NOUS lisons, que Cesar louoit grandement les Allemans, d'avoir eu en leur ancienne vie sauvage telle continence, qu'ils repetoient chose tres vilaine à un jeune homme, d'avoir la compagnie d'une femme ou fille avant l'aage de vingt ans. Au contraire des garçons & jeunes hommes de Canada, & particulierement du pays de nos Hurons, lesquels ont licence de s'adonner au mal si tost qu'ils peuvent, & les jeune filles de se prostituer si tost qu'elles en sont capables, voire mesme les peres & meres sont souvent maquereaux de leur propres filles: bien que je poisse dire avec verité, n'y avoir jamais veu donner un seul baiser, ou faire aucun geste ou regard impudique: & pour cette raison j'ose affermer qu'ils sont moins sujet à ce vice que par deçà, dont on peut attribuer la cause, partie à leur nudité, & principalement de la teste, partie au defaut des espiceries, du vin, & partie à l'usage ordinaire qu'ils ont du petun, la fumee duquel estourdit les sens, & monte au cerveau.

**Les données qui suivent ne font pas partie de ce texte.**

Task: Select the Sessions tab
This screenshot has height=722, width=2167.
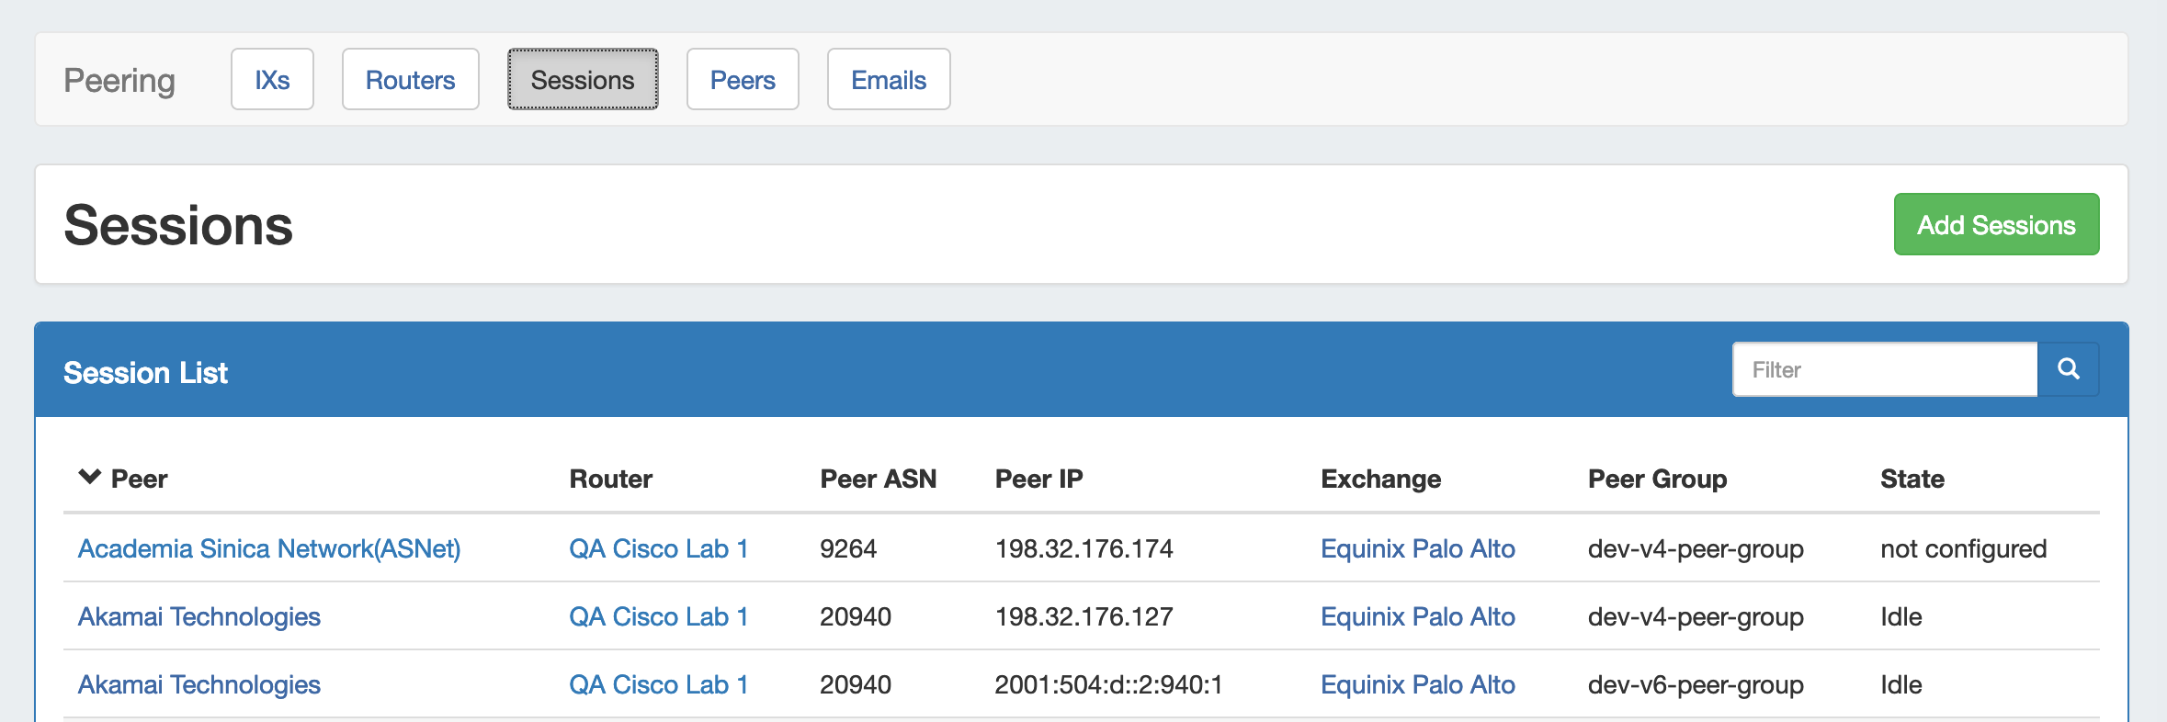Action: [582, 80]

Plusieurs jeunes hommes au lieu de se marier, tiennent & ont souvent des filles à pot & à feu, qu'ils appellent non femmes Atinonina, parce que la ceremonie du mariage n'en à point esté faicte, ains Asqua, c'est à dire compagne, ou plustost concubine, & vivent ensemble pour autant longtemps qu'il leur plaist, sans que cela empesche le jeune homme, ou la fille, d'aller voir par-fois leurs autres amis ou amies librement et sans crainte de reproche ny blasme, telle estant la coustume du pays.

Mais leur premiere ceremonie du mariage est que quant un jeune homme veut avoir une fille en mariage, il faut qu'il la demande à ses pere & mere, sans le consentement desquels la fille n'est point à luy (bien que le plus souvent la fille ne prend point leur consentement & advis) sinon les plus sages & mieux advisees. Cet amoureux voulant faire l'amour à sa maitresse, & acquerir ses bonnes graces, se peinturera le visage, & s'accommodera des plus beaux Matachias, qu'il pourra avoir, pour sembler plus beau, puis presentera à la fille quelque colier, brasselet ou oreillette de Pourceleine: si la fille a ce serviteur agreable, elle reçoit ce present, cela faict, cet amoureux viendra coucher avec elle trois ou quatre nuicts & jusques la il n'y a encore point de mariage parfait; ny de promesse donnee, pource qu'apres ce dormir il arrive assez souvent que l'amitié ne continue point & que la fille, qui pour obeyr à son pere, a souffert ce passe droit, n'affectionne pas pour cela ce serviteur, & faut par apres qu'il se retire sans passer outre, comme il arriva de nostre temps à un Sauvage, envers la seconde fille du grand Capitaine de Quieunonascaran, comme le pere de la fille mesme s'en plaignoit à nous, voyant l'obstination de sa fille à ne vouloir passer outre à la derniere ceremonie du mariage, pour n'avoir ce serviteur agreable.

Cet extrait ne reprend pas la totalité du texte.